Geo location headers
spec.loadBalancer.geoLocation adds MaxMind GeoLite2 data to inbound HTTP requests under the header names you set in headers.{asn,city,country,region} (each max 128 chars; enabled defaults false). When enabled, at least one header is required, names must be unique, and existing same-named headers are replaced. HTTP-exposed workloads only. Pair with header-based firewall rules for geo-filtering (firewall-networking skill).
Replica-direct endpoints
spec.loadBalancer.replicaDirect: true gives each replica its own stable hostname (default false, stateful workloads only):
- External:
WORKLOAD-GVCALIAS-INDEX.LOCATION.controlplane.us - Internal:
replica-INDEX.WORKLOAD.LOCATION.GVC.cpln.local:PORT
Graceful Termination
spec.rolloutOptions (set with configure_workload_rollout) governs how replicas are removed during scaling, version updates, Capacity AI rollouts, and maintenance.
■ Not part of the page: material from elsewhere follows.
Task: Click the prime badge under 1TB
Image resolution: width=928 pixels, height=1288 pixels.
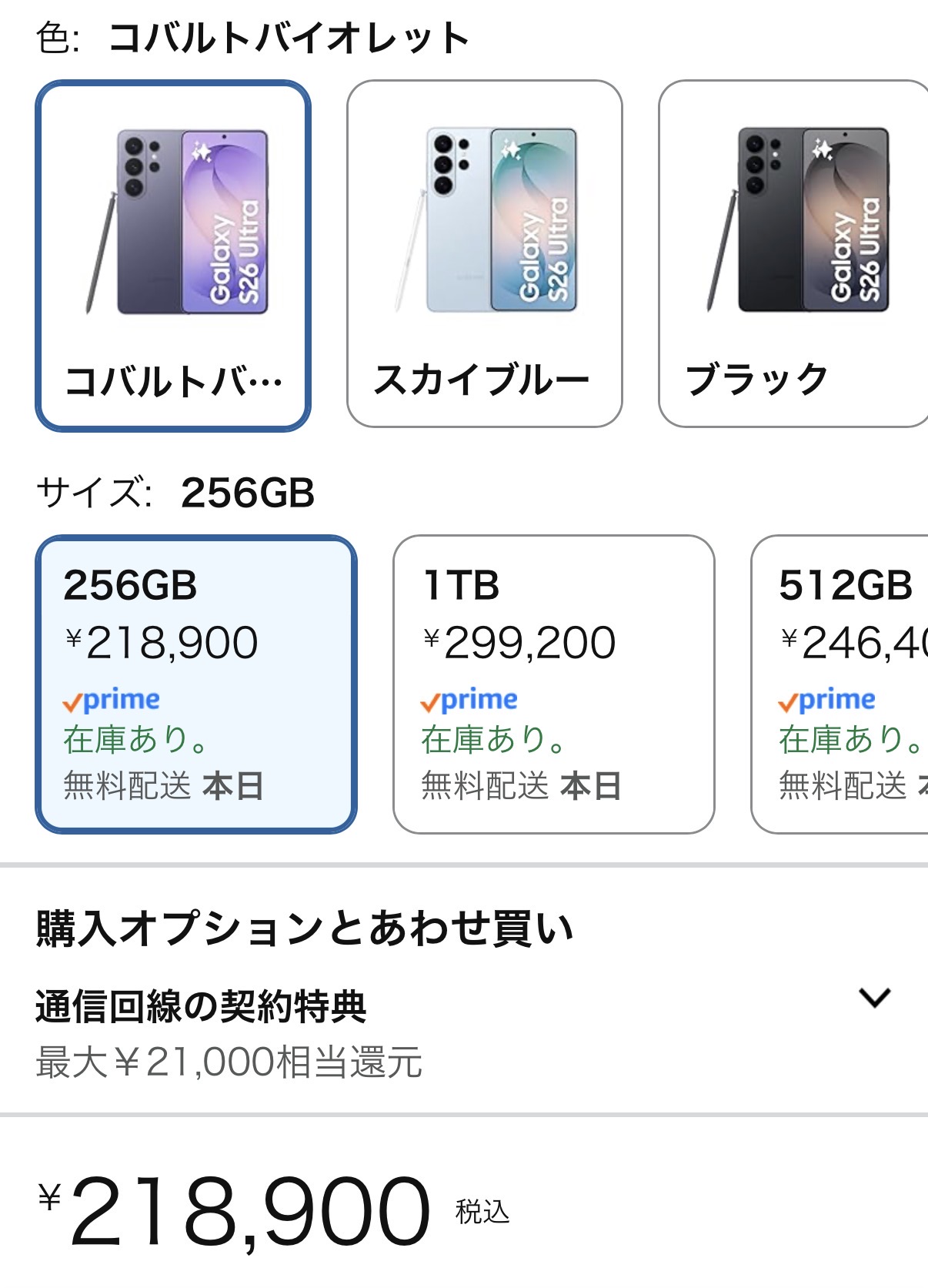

| Field | Range / values | Default |
|---|---|---|
minReadySeconds |
integer ≥0 | 0 |
maxSurgeReplicas |
integer or percent | unset (not for vm) |
maxUnavailableReplicas |
integer or percent | unset (not for stateful) |
scalingPolicy |
OrderedReady / Parallel |
OrderedReady (not for vm) |
terminationGracePeriodSeconds |
0-900 (3600 with the cpln/relaxGracePeriodMax tag) |
90 |
terminationGracePeriodSeconds is the total budget for a replica to shut down before SIGKILL; raise it for long-running requests. Termination sequence:
- The load balancer removes the replica from the pool (up to ~10s) so new requests route elsewhere.
- The Control Plane sidecar drains in parallel: it holds for
grace - 10seconds (default 80), then waits for in-flight connections to complete before shutting down. - Containers run their
preStophook. With no custom hook, a defaultsh -c "sleep N"runs whereN= half the grace period (45s at the 90s default), giving the LB time to stop routing. - After
preStop, the container receives SIGINT and has the remaining grace to exit, then SIGKILL. Handle the termination signal to drain cleanly.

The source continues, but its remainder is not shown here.